The Oregon slender salamander (Batrachoseps wrighti) is a species of salamander in the family Plethodontidae from the Northwestern United States.

==Distribution==
The Oregon slender salamander is endemic to north-central Oregon, found particularly on the western slopes of the Cascade Range but also in some sites on the eastern slopes.

==Conservation==
The Oregon slender salamander is threatened by habitat loss and classified as IUCN Red List Near threatened.
It is federally listed as a Species of Concern.

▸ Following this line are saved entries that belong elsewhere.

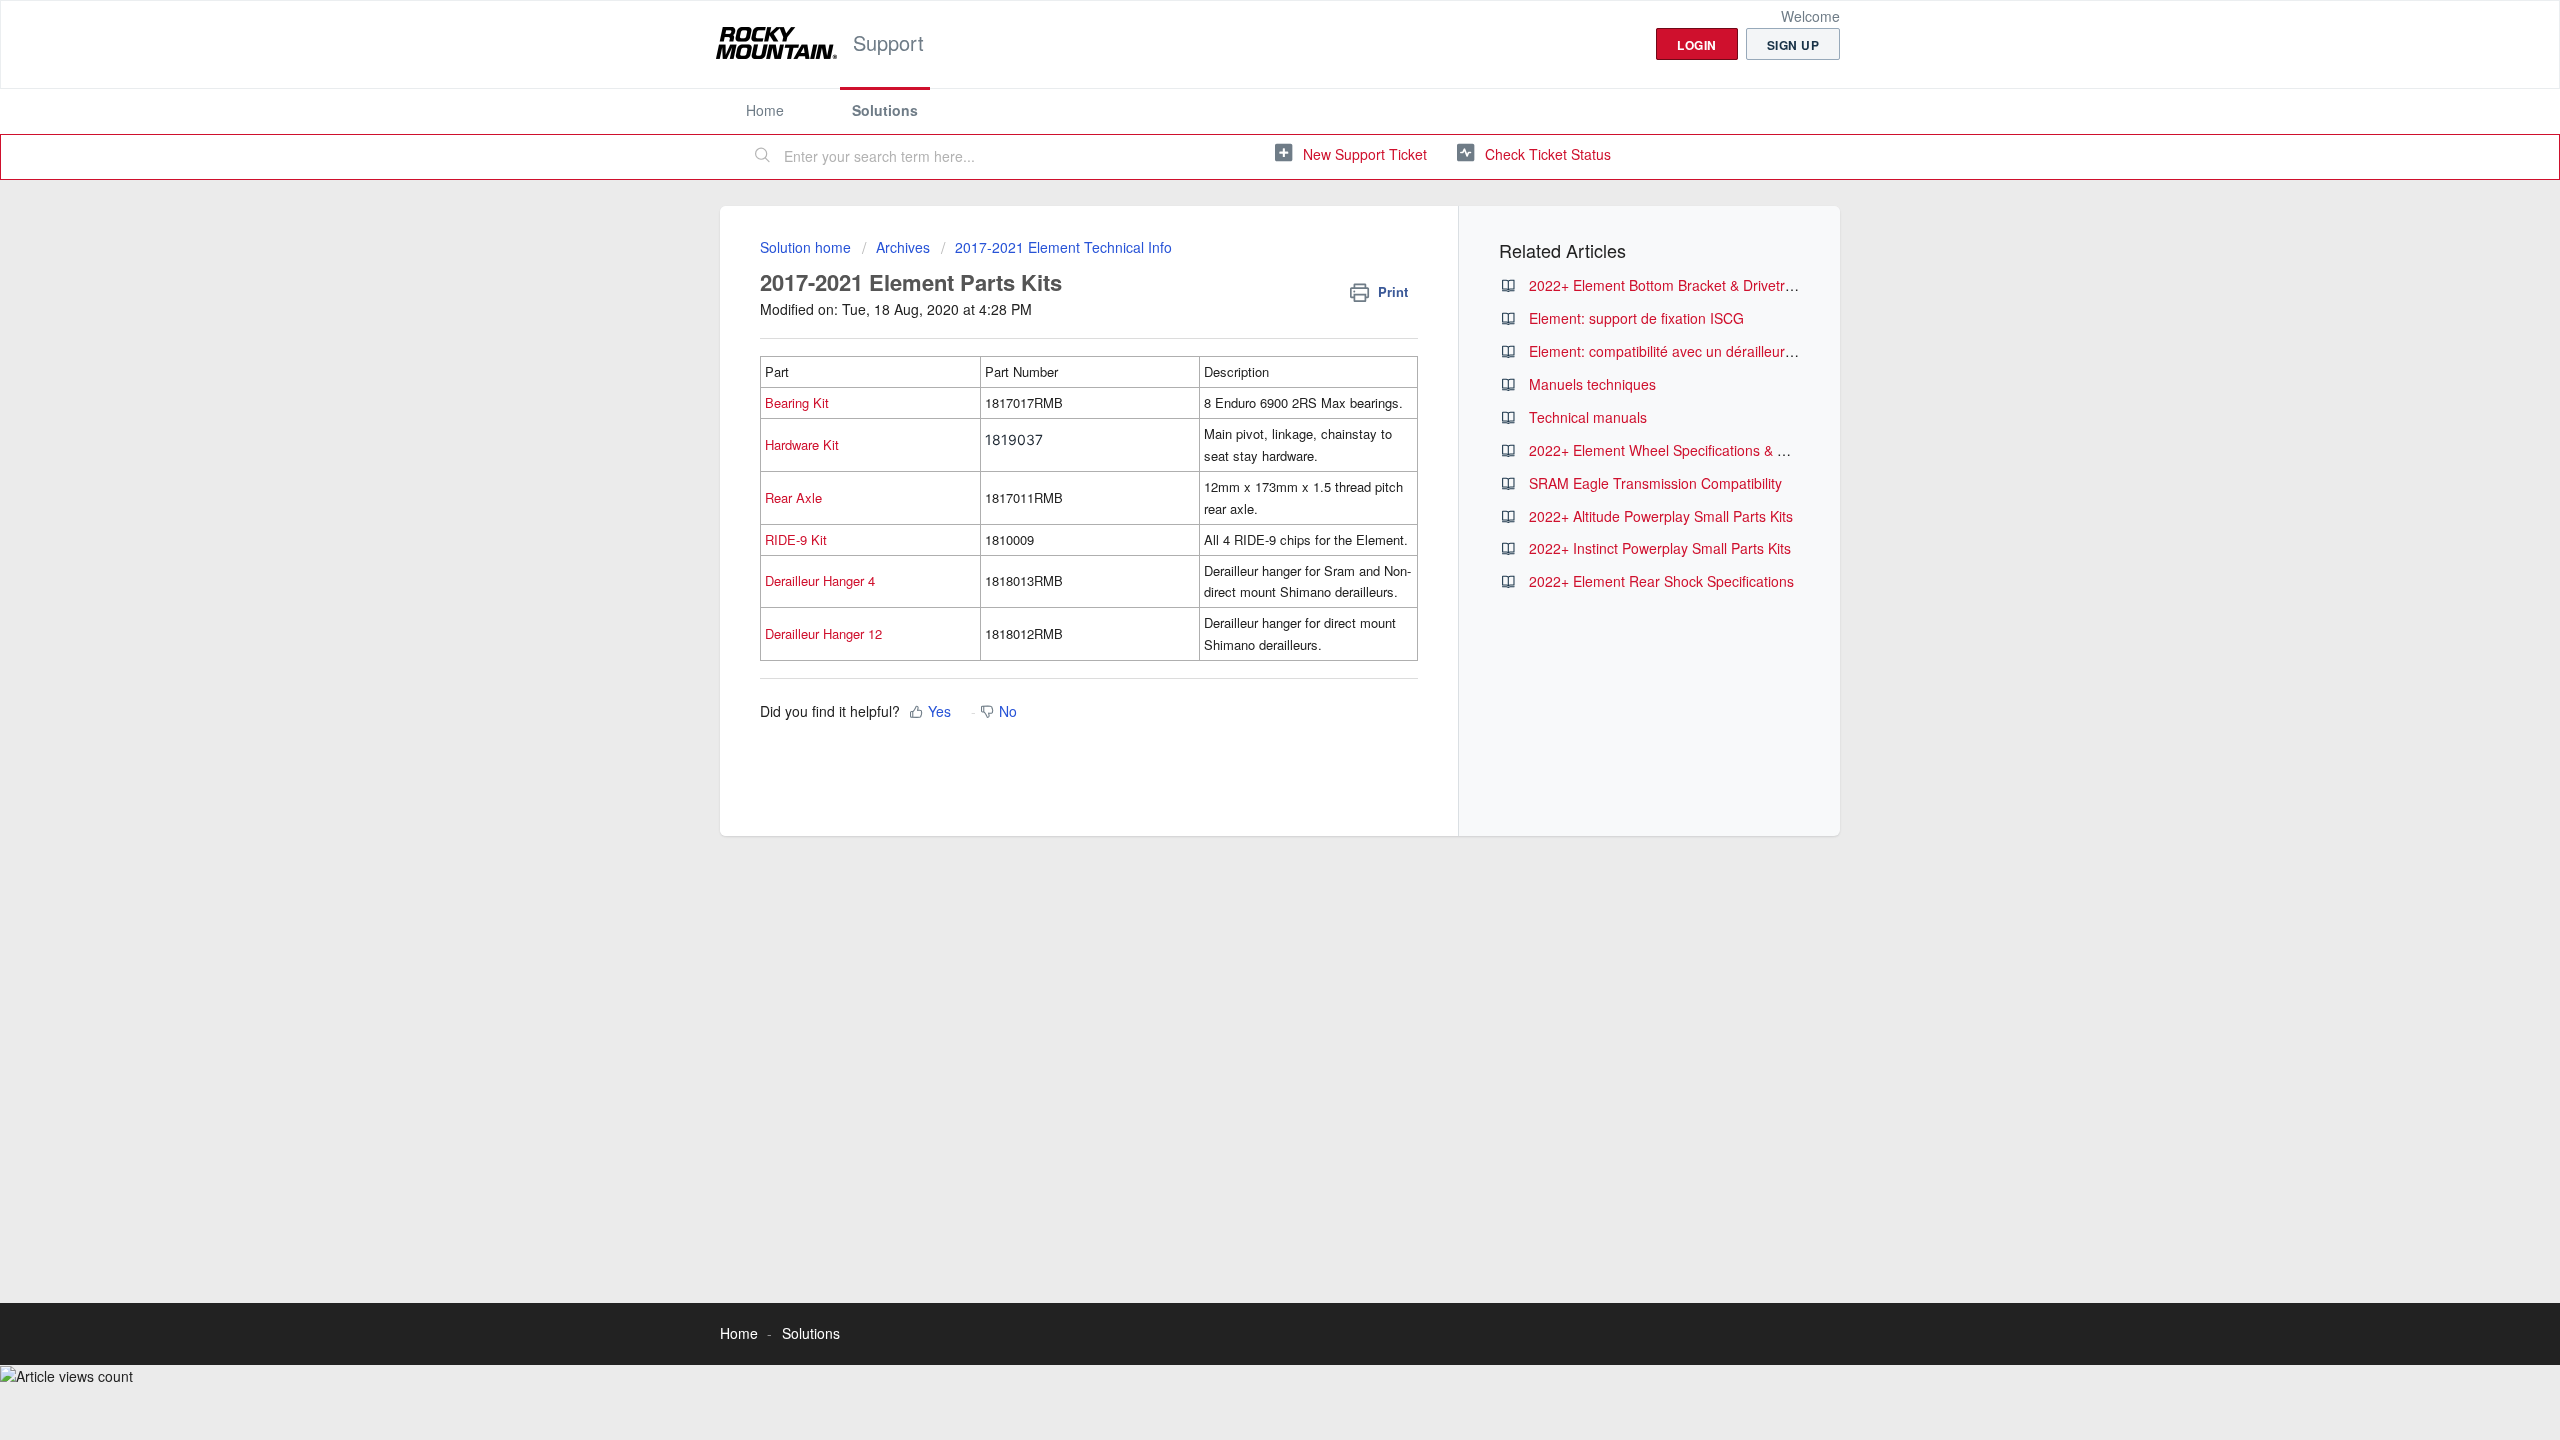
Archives (903, 247)
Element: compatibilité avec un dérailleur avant (1676, 351)
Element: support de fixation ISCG (1636, 318)
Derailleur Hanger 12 (823, 633)
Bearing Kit (797, 402)
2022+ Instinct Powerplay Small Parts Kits (1660, 548)
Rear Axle (793, 497)
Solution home (807, 247)
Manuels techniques (1592, 384)
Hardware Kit (802, 444)
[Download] (1243, 464)
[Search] (763, 157)
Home (765, 110)
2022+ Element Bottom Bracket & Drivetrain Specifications (1712, 285)
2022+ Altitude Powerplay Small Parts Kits (1661, 516)
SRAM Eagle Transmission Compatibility (1655, 483)
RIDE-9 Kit (796, 539)
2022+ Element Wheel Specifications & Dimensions (1690, 450)
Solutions (885, 110)
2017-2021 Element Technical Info (1063, 247)
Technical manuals (1588, 417)
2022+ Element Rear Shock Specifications (1661, 581)
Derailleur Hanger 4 (820, 580)
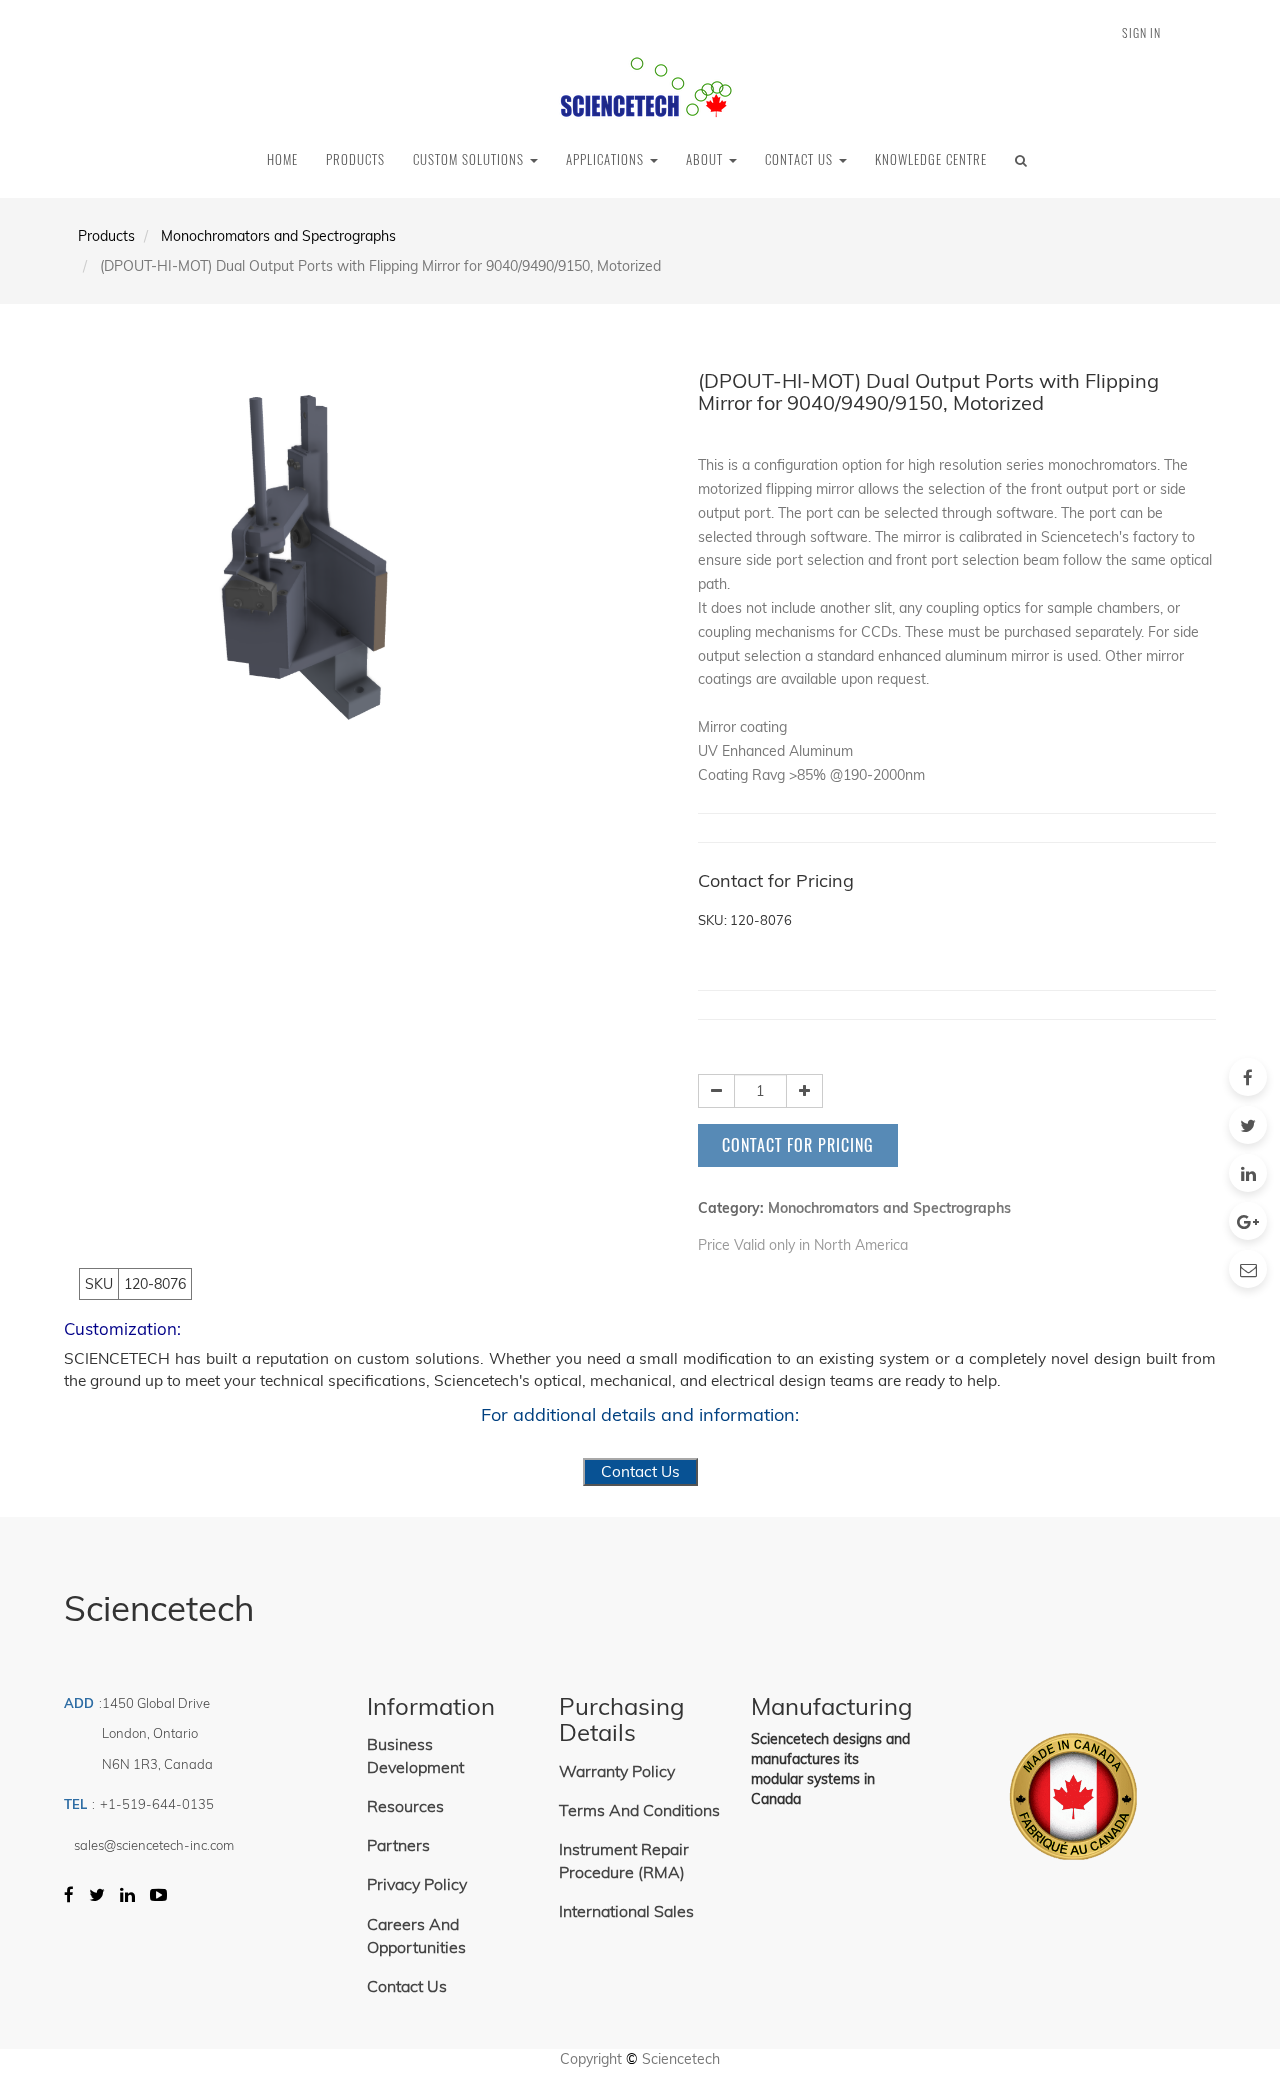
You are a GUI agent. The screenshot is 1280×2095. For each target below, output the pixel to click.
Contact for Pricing (798, 1145)
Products (106, 236)
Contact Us (640, 1471)
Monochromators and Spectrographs (278, 236)
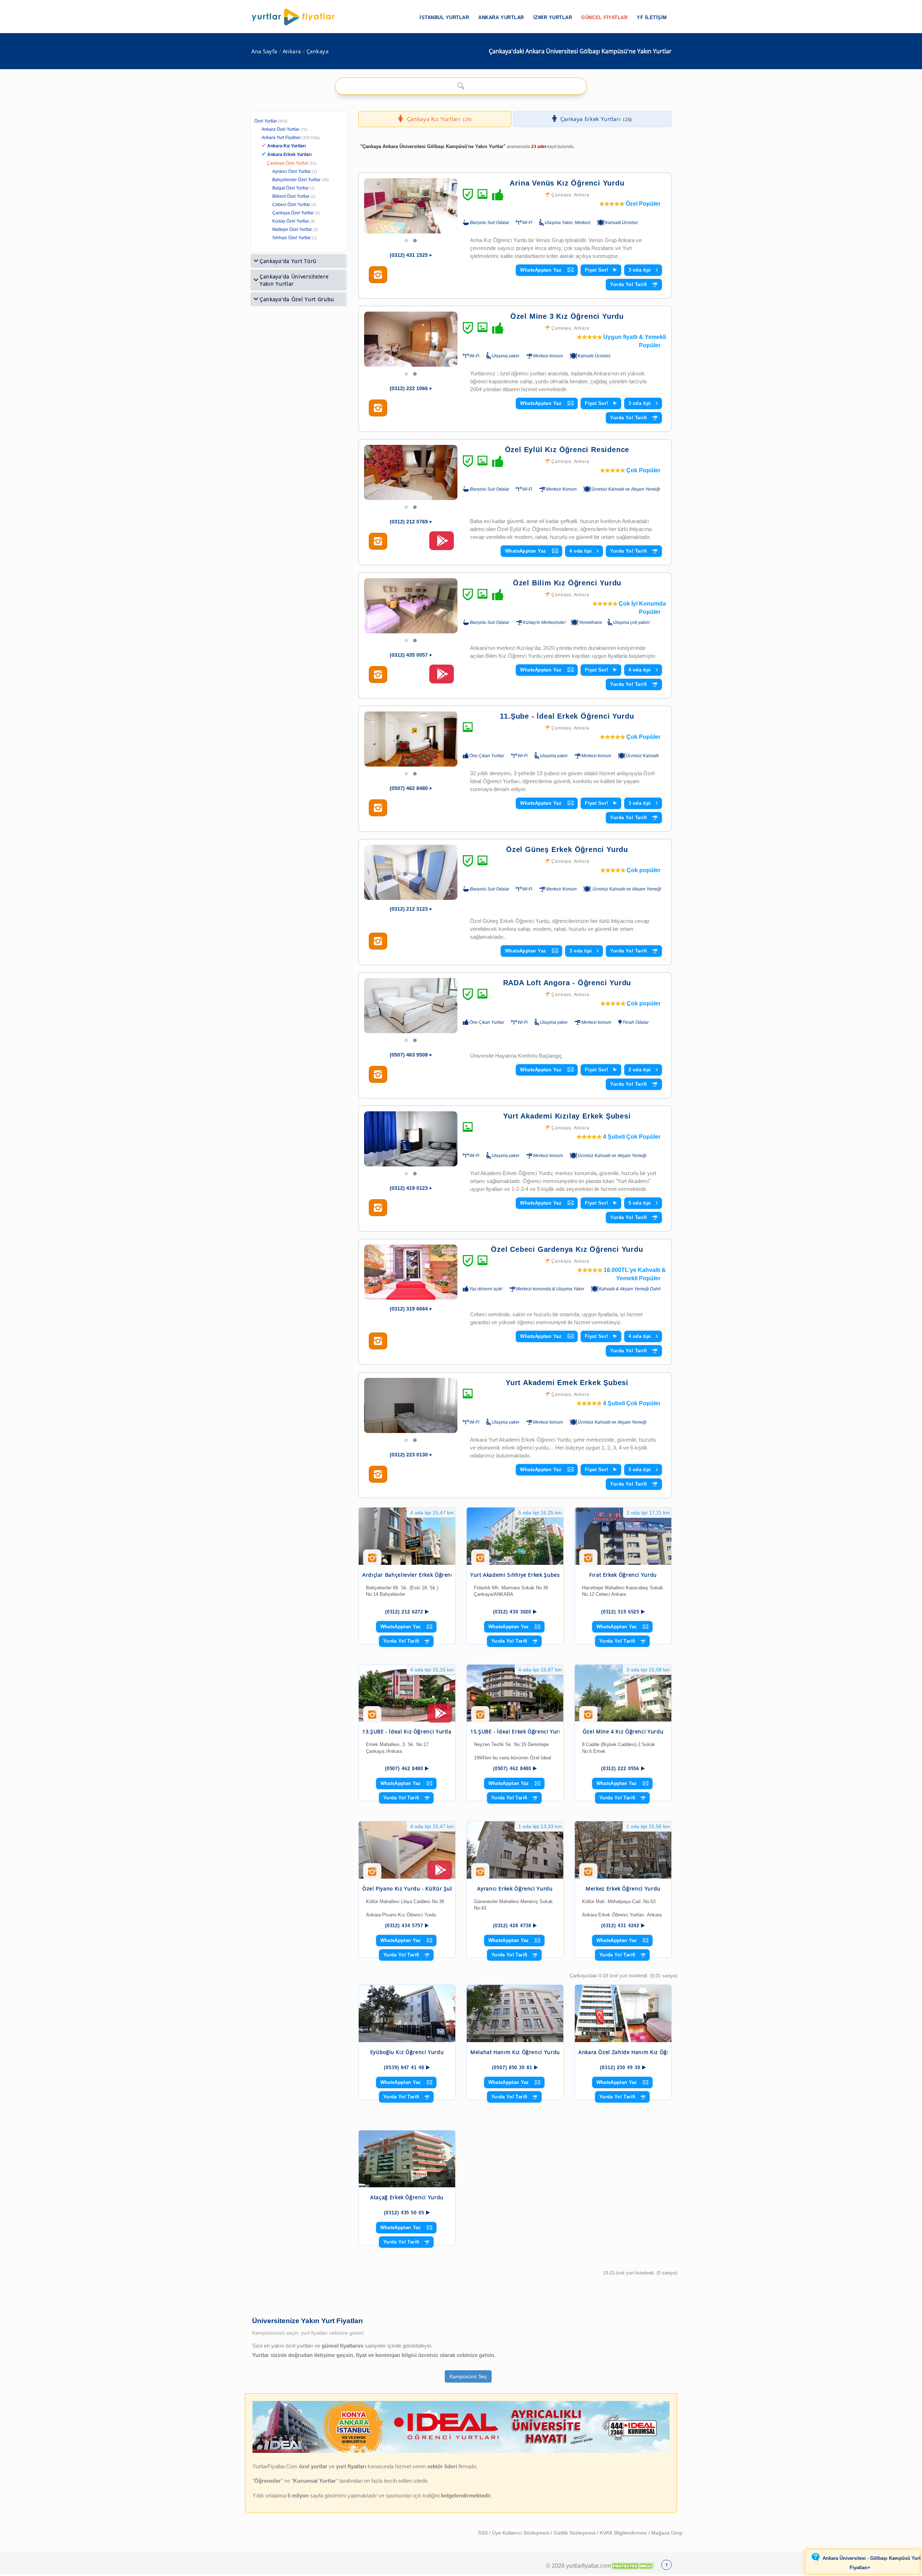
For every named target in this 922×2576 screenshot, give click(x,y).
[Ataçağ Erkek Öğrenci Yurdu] (407, 2159)
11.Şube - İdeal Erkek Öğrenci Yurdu (567, 716)
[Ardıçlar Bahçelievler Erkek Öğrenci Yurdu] (407, 1536)
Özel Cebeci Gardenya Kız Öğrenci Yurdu (567, 1249)
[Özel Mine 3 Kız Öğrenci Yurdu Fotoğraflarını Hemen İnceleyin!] (378, 408)
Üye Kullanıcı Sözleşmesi (521, 2533)
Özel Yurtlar (265, 121)
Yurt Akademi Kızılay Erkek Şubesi (567, 1116)
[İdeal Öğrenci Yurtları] (461, 2451)
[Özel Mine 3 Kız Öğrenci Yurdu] (410, 339)
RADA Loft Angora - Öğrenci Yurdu (567, 983)
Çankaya (317, 51)
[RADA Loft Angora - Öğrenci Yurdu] (410, 1005)
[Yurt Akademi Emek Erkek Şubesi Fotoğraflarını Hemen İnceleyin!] (378, 1474)
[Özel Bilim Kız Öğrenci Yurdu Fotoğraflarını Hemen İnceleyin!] (378, 675)
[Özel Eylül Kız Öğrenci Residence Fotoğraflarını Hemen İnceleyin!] (378, 541)
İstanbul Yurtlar (444, 17)
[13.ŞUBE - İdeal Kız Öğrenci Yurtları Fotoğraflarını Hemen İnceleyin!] (372, 1717)
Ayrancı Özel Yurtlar (291, 171)
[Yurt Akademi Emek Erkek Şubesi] (410, 1405)
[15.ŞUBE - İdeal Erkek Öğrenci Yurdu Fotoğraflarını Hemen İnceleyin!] (480, 1717)
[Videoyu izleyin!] (441, 544)
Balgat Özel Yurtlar (290, 188)
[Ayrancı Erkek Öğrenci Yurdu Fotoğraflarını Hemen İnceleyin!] (480, 1874)
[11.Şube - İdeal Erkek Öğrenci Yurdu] (410, 739)
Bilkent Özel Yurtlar (290, 196)
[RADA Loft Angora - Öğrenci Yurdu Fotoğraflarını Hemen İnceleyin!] (378, 1075)
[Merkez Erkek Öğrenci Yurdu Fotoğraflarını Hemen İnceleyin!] (588, 1874)
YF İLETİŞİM (652, 17)
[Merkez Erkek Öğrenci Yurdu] (623, 1850)
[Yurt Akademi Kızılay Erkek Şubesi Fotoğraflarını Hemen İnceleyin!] (378, 1208)
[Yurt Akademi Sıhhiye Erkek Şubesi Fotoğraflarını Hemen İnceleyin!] (480, 1560)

The state of Oregon has listed it as sensitive in the Oregon Conservation Strategy.

==Habitat==
The species' natural habitats are temperate forests of moist Douglas fir, maple, and red cedar woodlands in Oregon, to 3000 ft.
They are typically found in old growth habitat, associated with late-successional Douglas fir forests. However they have been found in earlier succession forest with larger logs and much downed woody debris. They are found in large diameter decayed logs. They prefer habitats that have a closed canopy. The species has also been found in a suburban landscape.

==Description==
They have a long thin body and grow to 61 mm in snout–vent length and 120 mm in total length, though most individuals are smaller. They have four toes on the hind feet.

Clutch size is 3–11 and the eggs are 4 mm in diameter.

==Behaviour==
When found this species will coil its body up and remain motionless.